In this paper and accompanying publications, we present FinnGen, one of the largest nationwide genetic studies with access to comprehensive electronic health register data of all participants. The final aim of the study is to collect data for 500,000 biobank participants by the end of 2023. The interim releases of FinnGen have already contributed to many new discoveries and insights into human genetic variation and how it affects disease and health^{35,43,44,45,46,47}, including contributions to the COVID-19 host genetics initiative⁴⁸ and the global biobank meta-analysis initiative⁴⁹. Summary statistics from each data release will be made publicly available after a 1-year embargo period, and all summary statistics described here are freely available at www.finngen.fi/en/access_results.

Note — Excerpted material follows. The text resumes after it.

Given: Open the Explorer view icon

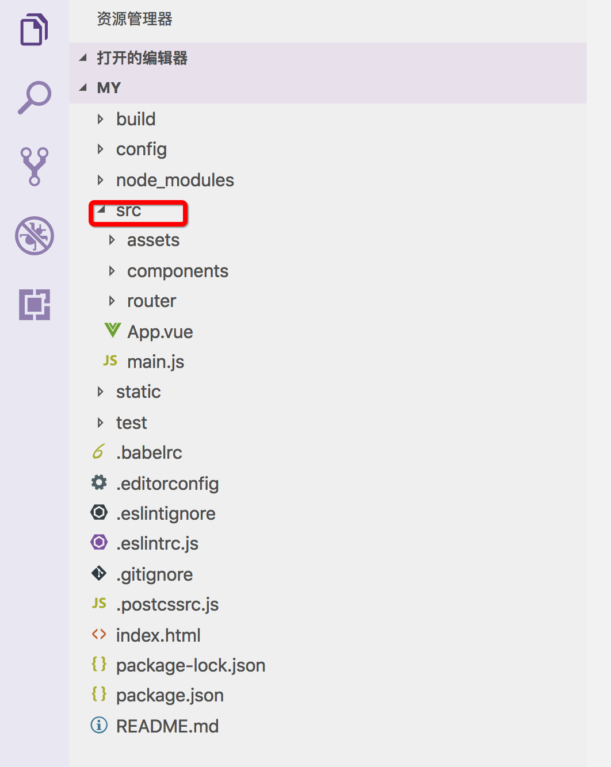Looking at the screenshot, I should (34, 30).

An important feature of FinnGen compared with other similar projects, such as the UKBB⁶, is the specific genetic makeup of the Finnish population. In the GWAS of selected, well-studied diseases, we were able to identify several new associations with a fraction of the cases compared with the largest published GWAS. These associations were largely observed with variants that were increased in frequency in the Finnish population bottleneck and would have required prohibitively large sample sizes in older, non-bottlenecked populations (Fig. 2d).

Moreover, in the GWAS of 1,932 end points, we observed that variants in the Finnish population that were enriched by more than twofold were 1.7-times more likely to be associated with a phenotype than would be expected by chance.

Furthermore, we observed that putative coding variant associations were not only of lower AF but also more often enriched in Finland than noncoding variant associations (Fig. 3). This observation is expected, as coding variant associations are more deleterious on average and selection drives the AFs down. However, some of these deleterious alleles survived the bottleneck and increased in frequency, which facilitated the identification of their associations with diseases.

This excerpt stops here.